Saturday, January 9, 2010

Weighing In

Sorry, yesterday's kind of a blur-a good blur. I dread my birthdays, not because of any fear of aging (I like getting old, like I'm growing into myself) but because historically, they're filled with trauma and unpleasantness. Dramatic episodes from my childhood that I don't really remember-I just remember remembering how much I disliked them. Part of my narrative, and funny to think about now that I question both my own story and my definitions of trauma...Traum is dream, in German.

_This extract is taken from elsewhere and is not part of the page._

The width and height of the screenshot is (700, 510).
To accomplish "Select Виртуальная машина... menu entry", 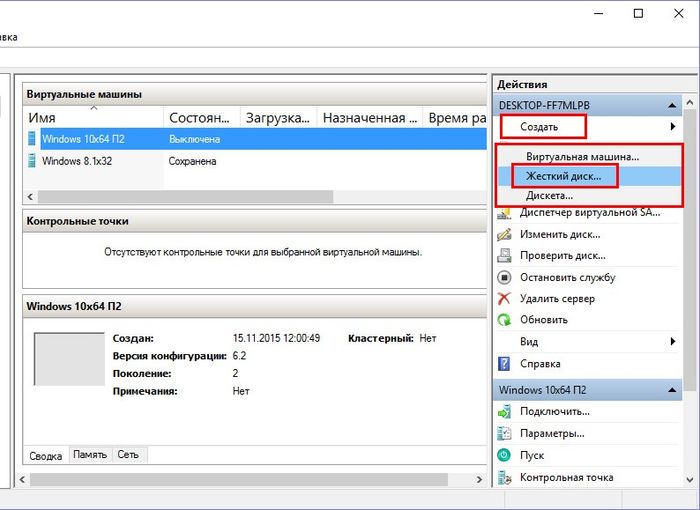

I'm a scientist-we're all scientists, right? Methodists with methods, all along a spectrum of metaphors for experimentation and hypothesis. "Common Sense" or "Right and Wrong" or "Logic" are all just shorthand for the paradigms we've developed after years of personal experimentation. Input and results, analysis...I'm providing you with some of my current window, but it wouldn't fit perfectly with any of my Previous iterations, and won't (I imagine) be relevant Later. Nonetheless, this is supposed to be a journal of personal truth and accountability (really!) and I've been lax behind angst and cannabis for too long lately. I just have to come out and say it.

I've been experimenting on my mind for some time now. Not pharmacologically (most of the time) but memetically. If I'm a collection of recorded data (rarely accurate) sensory experience (ditto, but at least I'm present and up-to-date) and some sort of engine-that-simulates, some creative element that allows me to construct imaginary versions of the sensory experience using pieces of my recorded data...wait, let me back up.

Most of how I operate comes down to what I believe-what's good, what's bad, the value I attach to things and how I imagine everything interacts. Those beliefs about the physical world, the social world (the Rest of You) and myself come together in my head to determine what actions I'll take. I don't do things that I imagine will have results I don't want.

(For what it's worth, I sort of assume that this model works for y'all's behavior as well. Not that I want to anticipate your behavior or anything. Ask me about my results.)

So if I have these beliefs, these things that answer my why/what/how/who questions, then can't I change them? Identify them and challenge them, develop new beliefs, move on. Hypothesis, experimentation, theory...I'm a fucking scientist. And while it's not always predictable, I can't describe to you how effective it's been. I can be a different person if I want. Constantly, deliberately. It's a very powerful feeling.

Thursday, January 7, 2010

Opting Out

Pulling this out, only an hour left. It's been a year. I had several adjectives there...abandoned them all. I'm reluctant to assign a moral component.

But here we are-thanks for coming, it's nice to see you. I've made no effort this time around, and I'm enjoying the novelty. Hunkered down, nested like a matrioska brain. Maybe I'm biding my time, gathering my chi. Marshaling, rallying, getting ready. Or not. What?

What makes you think I know? You know what, screw this. Tomorrow. I'm doing this tomorrow. This has been Previous Me. Later Me will have more to say.

Wednesday, January 6, 2010

Syncitium

I've been dreaming. I don't, usually. But the last few days, even a week or two...my subconscious's jumped up by an order of magnitude. Last night I dreamt of lye, and burns.

Saturday, January 2, 2010

It gives me hope to see you dead.

This is the last day of an old year. I know how that sounds, what day it is. In as much as I'm trying to eliminate the arbitrary, have a reason for everything...the calendar's not cutting it. My calendar's different-it's the 8th that'll be a new me (Thirty-three this time. I'm having a passion play) but from a purely mathematical standpoint, I like the perihelion. It'll be a cusp day, an ending. And while the solstice certainly counts too, it's a little heavy with historical baggage for my taste. So yeah, the perihelion. At nine minutes after midnight tonight, GMT, we'll be as close to the sun as we'll be for another year. That seems like it's worth noting.